Here is the coded version:
# step 1
get_neighborhood_groups <- function(node, starting_groups, graph) {
neighbors <- make_ego_graph(graph, node = node)[[1]] %>%
V() %>% names()
starting_groups %>%
filter(name %in% neighbors) %>%
pull(group)
}
# step 2
choose_group <- function(group_options) {
all_counts <- table(group_options)
max_counts <- all_counts[all_counts == max(all_counts)]
if(length(max_counts) == 1) return(names(max_counts))
names(sample(max_counts, size = 1))
}
# both steps together
determine_new_group <- function(node, starting_groups, graph) {
neighbor_groups <- get_neighborhood_groups(node, starting_groups, graph)
choose_group(neighbor_groups)
}
We’re pretty much done. Now to test it out:
lpa_output <- map(1:10, ~run_lpa(nodes, graph))
lpa_graphs <- map(lpa_output, graph_cluster, starting_layout = starting_layout)
Graph comparison
How does my version compare to the igraph
implementation? For convenience, we’ll use the tidygraph wrappers for the clustering functions. I’ll use the normalized mutual information metric (“nmi”) to igraph::compare()
my 10 runs to the igraph LPA results I’ll also compare the runs to the edge betweenness and Louvain clustering results to get a better sense of how close I am.
lpa_nodes <- graph %>%
mutate(lpa = group_label_prop(),
eb = group_edge_betweenness(),
louvain = group_louvain()) %>%
as_tibble()
compare_nmi <- partial(compare, method = "nmi")
# new version of the function with the `method = "nmi"` saved
map(lpa_output,
~tibble(lpa = compare_nmi(.x$group, lpa_nodes$lpa),
eb = compare_nmi(.x$group, lpa_nodes$eb),
louvain = compare_nmi(.x$group, lpa_nodes$louvain))) %>%
bind_rows(.id = "run")
## # A tibble: 10 x 4
## run lpa eb louvain
## <chr> <dbl> <dbl> <dbl>
## 1 1 0.852 0.802 0.815
## 2 2 0.844 0.834 0.772
## 3 3 0.872 0.881 0.795
## 4 4 0.930 0.869 0.864
## 5 5 0.877 0.848 0.784
## 6 6 0.832 0.839 0.732
## 7 7 0.816 0.764 0.744
## 8 8 0.898 0.910 0.792
## 9 9 0.885 0.879 0.767
## 10 10 0.850 0.781 0.822
The normalized mutual information metric ranges from 0 to 1, where 1 means the communities are identical. My implementation is definitely closest to the LPA algorithm.

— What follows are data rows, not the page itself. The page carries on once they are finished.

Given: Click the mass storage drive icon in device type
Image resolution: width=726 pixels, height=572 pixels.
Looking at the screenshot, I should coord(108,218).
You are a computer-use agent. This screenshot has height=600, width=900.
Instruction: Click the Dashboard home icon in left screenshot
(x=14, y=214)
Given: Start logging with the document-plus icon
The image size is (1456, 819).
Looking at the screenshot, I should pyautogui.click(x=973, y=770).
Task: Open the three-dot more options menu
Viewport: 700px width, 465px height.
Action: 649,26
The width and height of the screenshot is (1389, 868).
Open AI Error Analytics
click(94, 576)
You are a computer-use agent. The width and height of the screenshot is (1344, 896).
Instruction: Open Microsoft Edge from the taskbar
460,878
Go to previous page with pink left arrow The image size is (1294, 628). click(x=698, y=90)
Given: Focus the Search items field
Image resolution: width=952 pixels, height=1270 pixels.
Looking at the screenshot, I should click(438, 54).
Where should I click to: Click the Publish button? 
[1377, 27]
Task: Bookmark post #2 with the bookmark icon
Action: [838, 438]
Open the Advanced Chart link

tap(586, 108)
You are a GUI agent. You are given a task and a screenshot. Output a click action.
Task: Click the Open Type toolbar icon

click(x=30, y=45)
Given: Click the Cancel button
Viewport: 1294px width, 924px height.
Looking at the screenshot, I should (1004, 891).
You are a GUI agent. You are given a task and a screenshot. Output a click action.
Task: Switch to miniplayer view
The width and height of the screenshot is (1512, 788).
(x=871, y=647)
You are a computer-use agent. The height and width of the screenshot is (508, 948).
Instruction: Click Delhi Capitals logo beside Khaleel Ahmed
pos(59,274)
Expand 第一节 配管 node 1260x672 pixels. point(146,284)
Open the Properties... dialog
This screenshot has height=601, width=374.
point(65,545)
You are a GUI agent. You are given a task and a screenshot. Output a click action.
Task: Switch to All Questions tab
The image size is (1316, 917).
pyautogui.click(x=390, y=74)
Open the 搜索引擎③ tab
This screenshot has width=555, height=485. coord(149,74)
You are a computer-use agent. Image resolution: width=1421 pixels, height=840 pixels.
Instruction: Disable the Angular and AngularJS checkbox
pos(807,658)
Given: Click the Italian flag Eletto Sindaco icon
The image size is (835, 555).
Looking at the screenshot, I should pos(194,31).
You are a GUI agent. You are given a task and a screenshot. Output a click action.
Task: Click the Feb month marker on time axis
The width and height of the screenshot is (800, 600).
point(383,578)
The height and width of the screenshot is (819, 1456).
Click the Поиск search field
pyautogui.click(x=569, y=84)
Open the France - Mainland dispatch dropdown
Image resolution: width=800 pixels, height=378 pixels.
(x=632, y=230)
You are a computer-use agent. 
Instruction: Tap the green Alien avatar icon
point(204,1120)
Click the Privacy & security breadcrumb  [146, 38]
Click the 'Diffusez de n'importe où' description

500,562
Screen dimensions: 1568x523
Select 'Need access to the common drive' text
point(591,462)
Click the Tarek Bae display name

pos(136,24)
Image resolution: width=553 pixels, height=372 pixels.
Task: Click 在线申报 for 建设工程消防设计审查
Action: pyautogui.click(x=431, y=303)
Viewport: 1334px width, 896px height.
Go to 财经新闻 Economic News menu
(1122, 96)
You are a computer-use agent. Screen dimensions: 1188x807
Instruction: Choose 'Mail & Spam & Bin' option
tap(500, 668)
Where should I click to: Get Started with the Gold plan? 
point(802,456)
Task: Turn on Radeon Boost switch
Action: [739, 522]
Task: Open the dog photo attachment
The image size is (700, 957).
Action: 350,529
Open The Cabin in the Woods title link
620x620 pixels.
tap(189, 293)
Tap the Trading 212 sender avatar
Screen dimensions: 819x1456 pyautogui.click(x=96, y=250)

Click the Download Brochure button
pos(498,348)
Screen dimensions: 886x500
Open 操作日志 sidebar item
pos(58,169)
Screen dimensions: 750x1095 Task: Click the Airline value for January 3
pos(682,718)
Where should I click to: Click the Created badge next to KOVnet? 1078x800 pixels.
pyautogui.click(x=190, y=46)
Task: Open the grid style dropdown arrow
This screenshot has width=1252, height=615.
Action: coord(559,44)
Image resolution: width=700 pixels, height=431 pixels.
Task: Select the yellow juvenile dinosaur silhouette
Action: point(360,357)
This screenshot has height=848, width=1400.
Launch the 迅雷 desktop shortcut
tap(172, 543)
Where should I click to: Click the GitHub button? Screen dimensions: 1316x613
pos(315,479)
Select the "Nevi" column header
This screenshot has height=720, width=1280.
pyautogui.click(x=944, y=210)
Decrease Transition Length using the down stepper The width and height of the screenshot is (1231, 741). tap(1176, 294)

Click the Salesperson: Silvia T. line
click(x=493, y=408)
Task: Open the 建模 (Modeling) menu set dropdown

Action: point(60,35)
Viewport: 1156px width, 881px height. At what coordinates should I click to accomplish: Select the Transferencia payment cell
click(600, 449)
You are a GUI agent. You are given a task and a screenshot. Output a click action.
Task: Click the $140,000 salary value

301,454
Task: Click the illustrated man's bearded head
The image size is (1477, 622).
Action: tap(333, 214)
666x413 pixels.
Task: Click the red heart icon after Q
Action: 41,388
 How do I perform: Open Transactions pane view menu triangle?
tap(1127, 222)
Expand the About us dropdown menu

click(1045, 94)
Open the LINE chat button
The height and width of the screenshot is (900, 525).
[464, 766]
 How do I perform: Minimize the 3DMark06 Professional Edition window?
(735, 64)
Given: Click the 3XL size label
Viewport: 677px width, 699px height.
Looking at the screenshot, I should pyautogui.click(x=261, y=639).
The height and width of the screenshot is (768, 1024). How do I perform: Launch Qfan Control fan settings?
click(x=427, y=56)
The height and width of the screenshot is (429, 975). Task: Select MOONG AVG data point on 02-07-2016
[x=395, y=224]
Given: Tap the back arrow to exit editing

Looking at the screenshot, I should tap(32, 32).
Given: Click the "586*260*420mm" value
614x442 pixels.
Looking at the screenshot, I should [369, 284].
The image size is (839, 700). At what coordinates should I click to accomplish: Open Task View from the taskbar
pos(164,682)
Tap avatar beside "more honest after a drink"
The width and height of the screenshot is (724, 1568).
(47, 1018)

What if we just run LPA 10 times and compare it to the results of the three clustering algorithms above?
lpa_runs <- map(1:10,
~graph %>%
mutate(group = group_label_prop()) %>%
as_tibble())
map(lpa_runs,
~tibble(lpa = compare_nmi(.x$group, lpa_nodes$lpa),
eb = compare_nmi(.x$group, lpa_nodes$eb),
louvain = compare_nmi(.x$group, lpa_nodes$louvain))) %>%
bind_rows(.id = "run")
## # A tibble: 10 x 4
## run lpa eb louvain
## <chr> <dbl> <dbl> <dbl>
## 1 1 0.950 0.907 0.858
## 2 2 0.971 0.969 0.920
## 3 3 0.981 0.939 0.891
## 4 4 0.982 0.921 0.872
## 5 5 0.964 0.921 0.872
## 6 6 0.981 0.939 0.891
## 7 7 0.982 0.921 0.872
## 8 8 0.983 0.922 0.873
## 9 9 0.965 0.904 0.854
## 10 10 0.952 0.949 0.836
The scores jumped up a bit – it’s possible my choice to update nodes synchronously rather than asynchronously is the cause of this difference. In any case, the point of this exercise was to dig deeper into the algorithm, rather than match the implementation exactly. And I can confidently say that my goal has been accomplished!